-------- Information shown --------

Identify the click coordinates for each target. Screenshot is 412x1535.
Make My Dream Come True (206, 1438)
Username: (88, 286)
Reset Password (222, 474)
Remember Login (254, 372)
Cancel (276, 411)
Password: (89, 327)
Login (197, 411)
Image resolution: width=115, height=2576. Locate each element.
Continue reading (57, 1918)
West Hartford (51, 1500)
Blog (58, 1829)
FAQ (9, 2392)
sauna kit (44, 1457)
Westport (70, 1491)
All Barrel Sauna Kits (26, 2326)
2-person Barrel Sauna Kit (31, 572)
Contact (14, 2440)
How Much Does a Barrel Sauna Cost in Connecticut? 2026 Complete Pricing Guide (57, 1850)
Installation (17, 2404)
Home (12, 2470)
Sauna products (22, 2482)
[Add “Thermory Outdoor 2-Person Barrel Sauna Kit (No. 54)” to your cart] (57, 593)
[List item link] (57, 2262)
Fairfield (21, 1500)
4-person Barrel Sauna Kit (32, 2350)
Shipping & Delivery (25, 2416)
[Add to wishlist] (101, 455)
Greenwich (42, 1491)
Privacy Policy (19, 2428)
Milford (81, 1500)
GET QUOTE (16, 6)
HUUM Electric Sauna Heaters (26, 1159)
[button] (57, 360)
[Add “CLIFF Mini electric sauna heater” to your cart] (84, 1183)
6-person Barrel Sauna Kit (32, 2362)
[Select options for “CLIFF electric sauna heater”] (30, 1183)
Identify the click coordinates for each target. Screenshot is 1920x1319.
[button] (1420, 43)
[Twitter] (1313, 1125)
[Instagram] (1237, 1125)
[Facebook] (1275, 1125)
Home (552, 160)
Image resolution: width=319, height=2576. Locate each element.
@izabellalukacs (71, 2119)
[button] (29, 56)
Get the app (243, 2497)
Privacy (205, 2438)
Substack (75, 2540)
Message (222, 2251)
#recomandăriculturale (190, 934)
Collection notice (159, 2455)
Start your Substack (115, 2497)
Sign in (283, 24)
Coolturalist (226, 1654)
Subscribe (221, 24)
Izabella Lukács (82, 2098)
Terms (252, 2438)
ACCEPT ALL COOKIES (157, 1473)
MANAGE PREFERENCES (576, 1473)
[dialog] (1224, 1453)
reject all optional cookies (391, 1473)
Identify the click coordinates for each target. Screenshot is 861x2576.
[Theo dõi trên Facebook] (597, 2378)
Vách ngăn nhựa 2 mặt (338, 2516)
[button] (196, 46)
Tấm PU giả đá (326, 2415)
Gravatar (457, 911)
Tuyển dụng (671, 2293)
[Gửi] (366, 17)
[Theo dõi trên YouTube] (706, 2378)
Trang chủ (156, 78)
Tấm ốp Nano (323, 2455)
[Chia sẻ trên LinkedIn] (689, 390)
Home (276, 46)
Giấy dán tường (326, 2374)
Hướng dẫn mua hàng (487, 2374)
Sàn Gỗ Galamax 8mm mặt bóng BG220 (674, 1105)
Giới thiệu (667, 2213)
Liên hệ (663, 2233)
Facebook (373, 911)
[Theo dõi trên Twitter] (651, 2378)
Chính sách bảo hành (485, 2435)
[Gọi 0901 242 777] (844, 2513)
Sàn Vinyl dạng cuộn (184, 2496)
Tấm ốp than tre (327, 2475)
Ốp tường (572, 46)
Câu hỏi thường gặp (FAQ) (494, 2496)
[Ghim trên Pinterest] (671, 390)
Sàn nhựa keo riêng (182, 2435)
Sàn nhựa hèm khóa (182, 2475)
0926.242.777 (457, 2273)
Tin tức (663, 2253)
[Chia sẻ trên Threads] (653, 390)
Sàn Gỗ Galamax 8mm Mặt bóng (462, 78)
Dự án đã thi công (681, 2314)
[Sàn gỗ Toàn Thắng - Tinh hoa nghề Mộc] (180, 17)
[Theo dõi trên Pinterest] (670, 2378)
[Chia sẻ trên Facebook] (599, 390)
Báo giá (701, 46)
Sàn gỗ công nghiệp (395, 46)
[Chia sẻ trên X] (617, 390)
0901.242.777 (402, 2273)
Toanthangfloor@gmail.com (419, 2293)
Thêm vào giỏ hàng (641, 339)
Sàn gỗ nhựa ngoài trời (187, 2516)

--------

• [What you need to do]: Exactly how many lines in the listing above contain the string "target"? Give the number without comment.

• [Solution to the problem]: 3